The Politics of Compromise: A Study of Parties and Cabinet Government in Sweden

The Politics of Compromise: A Study of Parties and Cabinet Government in Sweden

The Politics of Compromise: A Study of Parties and Cabinet Government in Sweden

The Politics of Compromise: A Study of Parties and Cabinet Government in Sweden

Excerpt

This study is not intended as a complete survey of Swedish government and politics. The reader will find only a cursory account, for example, of major substantive problems of Swedish politics such as economic planning, labor relations, social welfare, and foreign policy. On many of these, specialized studies are available. It would have been tempting to deal at some length with party activities in the provinces or with campaign techniques. But an exhaustive account of these and other themes related to the central subject would clearly have exceeded the scope of the present work. A few topics, such as the monarch's role in foreign policy during the recent world war, have been omitted reluctantly because sufficient source material is not yet available to guide the observer through a maze of controversy. Thus, even within the narrower sphere of parties and cabinet government the treatment has of necessity been selective. It is hoped that the following chapters will afford some insight into the political processes by which Sweden has been able to arrive at her remarkable and well-known achievements in social and economic policy, in foreign and domestic affairs.

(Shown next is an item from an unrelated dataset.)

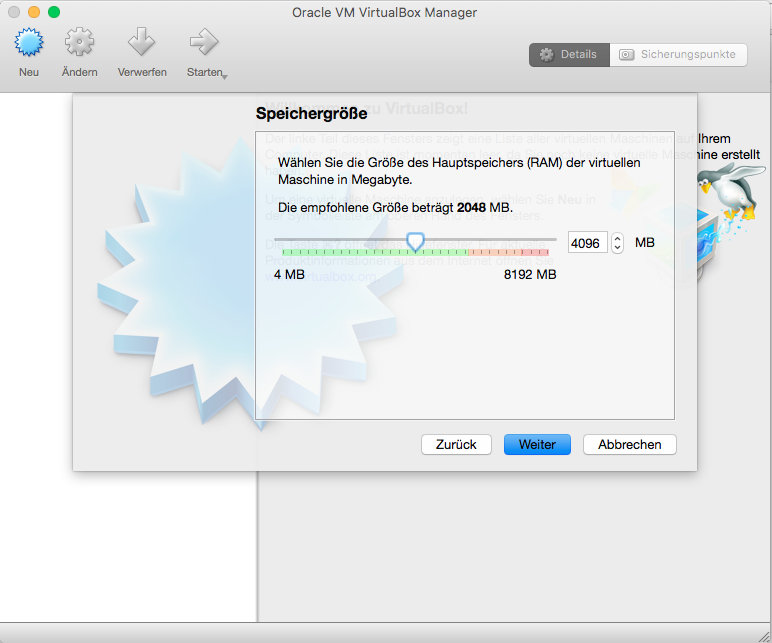The height and width of the screenshot is (643, 772).
Task: Minimize the window with the yellow button
Action: coord(34,12)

I should like to express my gratitude to teachers, colleagues, and friends who in many ways have contributed to this study. Professors Elis Håstad (Stockholm), Jörgen Westerståhl (Göteborg), Herbert Tingsten (Stockholm), Hugo Vallentin (Uppsala), and Eric C. Bellquist (Berkeley) helped me orient myself to the Swedish scene and provided specific advice and information. Mr. Yngve Fritzell, of the Central Bureau of Statistics (Stockholm), graciously came to my aid in supplying data on the latest election returns. Professors Willmoore Kendall, of Yale, who was the first to interest me in a study of Swedish parties, and V. O. Key, Jr., of Harvard, critically read earlier versions of this study. My friend and Princeton colleague Gabriel A. Almond gave valuable advice and criticism based on a reading of the final version. I alone am responsible for any shortcomings of this study.